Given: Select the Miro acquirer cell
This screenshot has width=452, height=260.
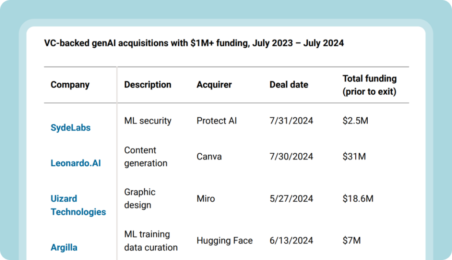Looking at the screenshot, I should coord(206,199).
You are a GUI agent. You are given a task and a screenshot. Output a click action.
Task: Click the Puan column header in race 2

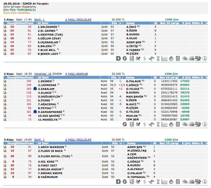pos(29,77)
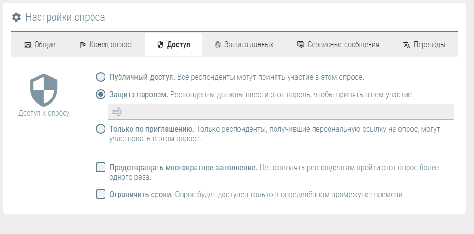Select the Защита паролем radio button

pyautogui.click(x=101, y=95)
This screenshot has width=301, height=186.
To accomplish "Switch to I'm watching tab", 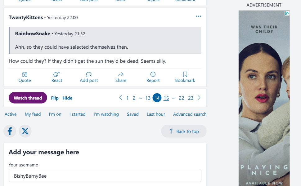I will pos(106,114).
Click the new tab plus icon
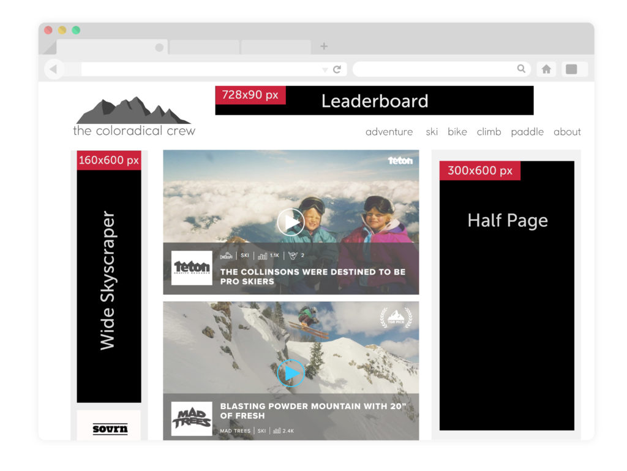The height and width of the screenshot is (471, 627). (x=324, y=47)
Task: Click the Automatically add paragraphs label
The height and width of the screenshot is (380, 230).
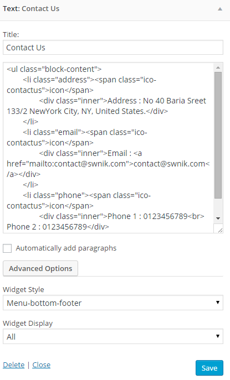Action: click(66, 248)
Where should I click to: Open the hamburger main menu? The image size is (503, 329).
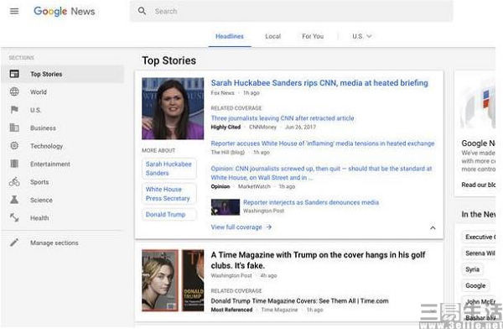14,11
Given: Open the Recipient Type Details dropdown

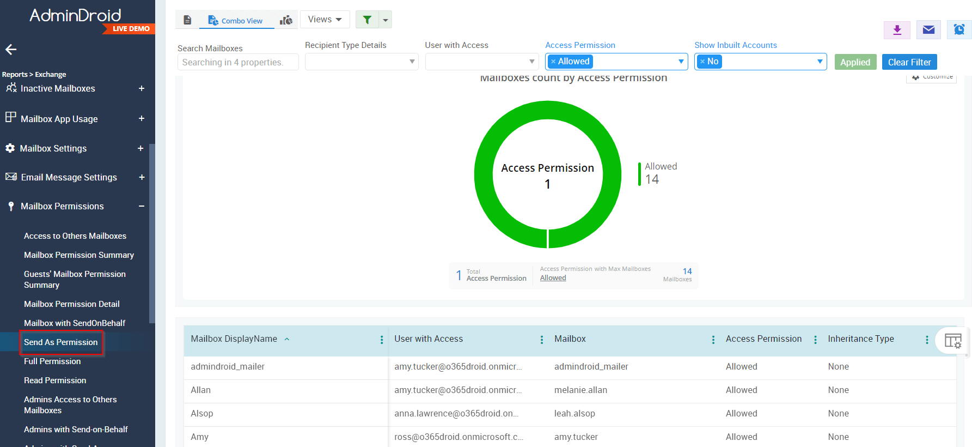Looking at the screenshot, I should tap(361, 62).
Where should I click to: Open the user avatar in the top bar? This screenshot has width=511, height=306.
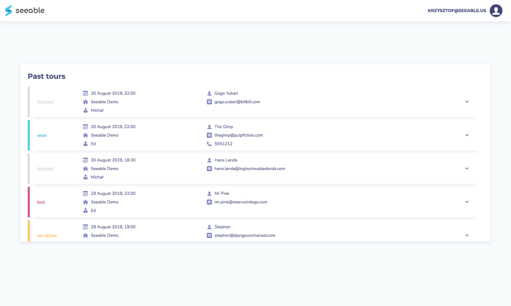(x=496, y=10)
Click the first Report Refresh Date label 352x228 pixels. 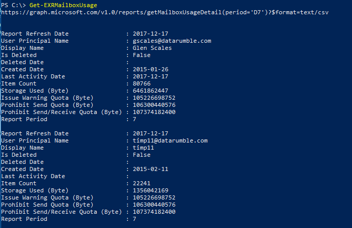35,34
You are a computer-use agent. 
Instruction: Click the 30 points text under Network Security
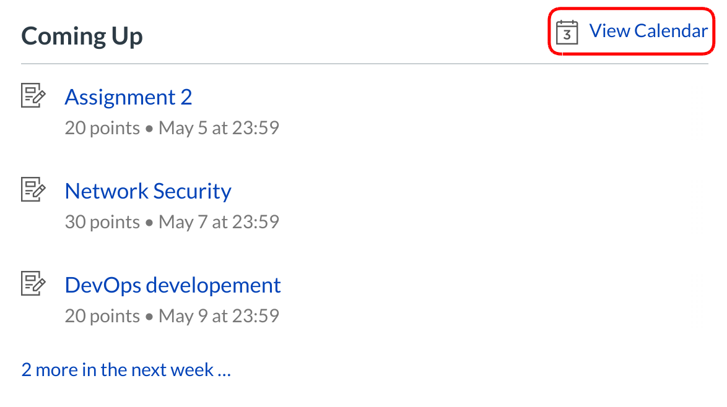click(102, 221)
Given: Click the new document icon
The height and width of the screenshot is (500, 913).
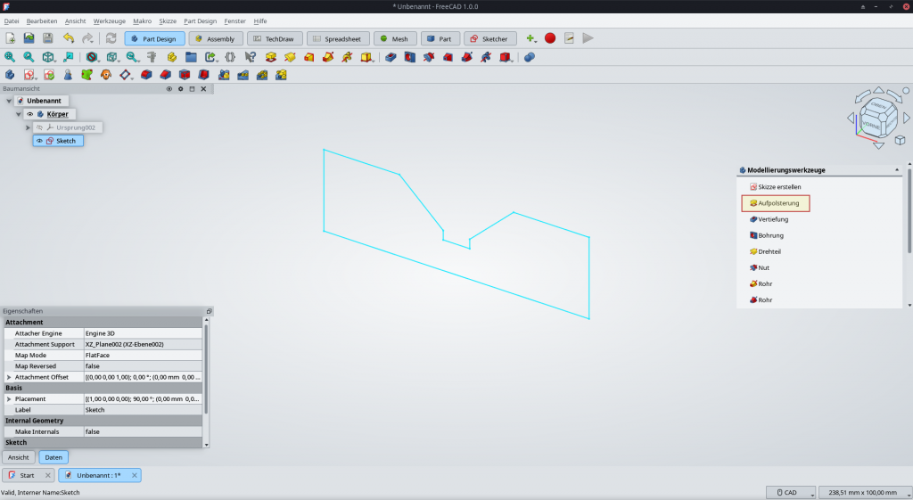Looking at the screenshot, I should pos(10,38).
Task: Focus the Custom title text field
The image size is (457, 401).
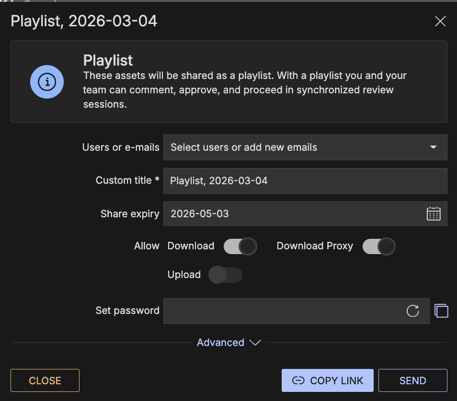Action: pyautogui.click(x=305, y=181)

**WHAT YOU ARE ASKED TO DO:**
Looking through the listing above, state how many of its lines contain the string "agent". Write only the number.

**PROBLEM SOLUTION:**
2